Pentester Academy Course Review - Attacking and Defending Active Directory

Introduction

I recently had the pleasure of purchasing and successfully completing Pentester Academy’s Attacking and Defending Active Directory Course. The main objective of the course is to provide a high quality learning platform for security professionals to understand, analyze and practice threats and attacks in a modern Active Directory environment. The course author is Nikhil Mittal who is a seasoned AD penetration tester and researcher. The course’s overall approach is to teach how to perform a Red Team assessment with an assume breach mentality.

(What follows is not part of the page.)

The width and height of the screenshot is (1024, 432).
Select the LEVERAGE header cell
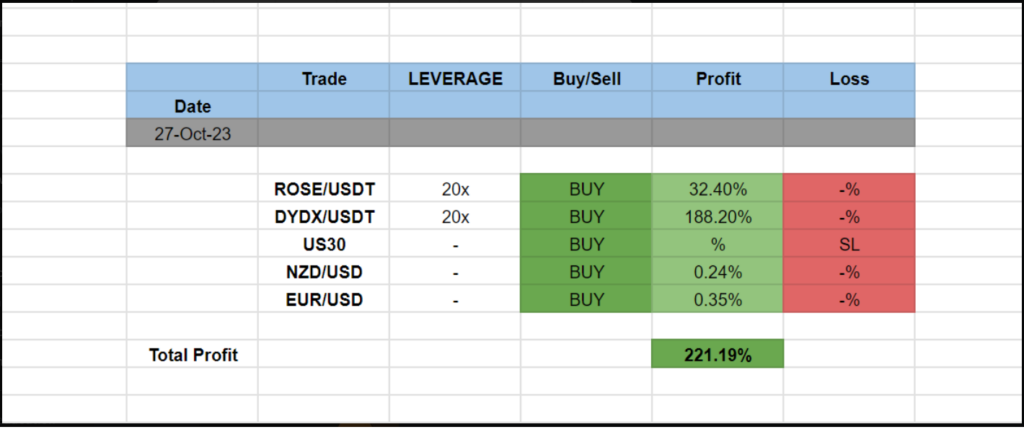pyautogui.click(x=455, y=78)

Here’s the course introduction video.

Also a high level overview of the labs.

Motivations

I initially bought this course based on a great learning experience I already had with the author’s PowerShell for Pentesters course. I love doing training that requires I keep my hands-on technical skills sharp. The low cost of the labs compared to the value returned and discount offered also motivated me to sign up.

Course Registration

The course is available for 30, 60 and 90 days – I chose 60. This enabled me to just take my time studying the course content in the evening after work. Once I applied for registration I had the option of either starting immediately or within 90 days. I chose to start a few weeks later. On my course start date I received links to download the course material and vpn connection details. I was also provided with a dedicated windows virtual machine.

Course Prerequisites

The prerequisites for this course as stated on the course page are:

I was already well versed in the two topics above so I had no problems signing up. However if you feel like you need some experience what I can recommend is setting up an AD lab and practicing some attacks on your own. There’s an excellent resource which you can use to build your AD lab by Jared Haight. After that you can recreate attack scenarios following blogs such as https://adsecurity.org, http://blog.harmj0y.net and other blogs on AD. Those two blogs are the ones that I used the most in the Labs.

A Word on Note Taking

I learnt from taking OSCP that taking clear, thorough and reproducible notes are a key to success. The course content is a lot of material and I was glad I had all my notes handy and in an easily searchable format. I used CherryTree with four backups, synced the files with Dropbox and also saved them to an external hard disk. I used to back up after every learning session was done each night. This proved to be invaluable when documenting and writing my final exam report.

cherrytree-adlab-exam.png

Course Overview

There are three components to the course. The learning material which includes several hours of videos and accompanying PDFs is the first. My approach was to go chapter by chapter watching the videos along with the course PDF guide. I personally consider the course content to be of very high quality.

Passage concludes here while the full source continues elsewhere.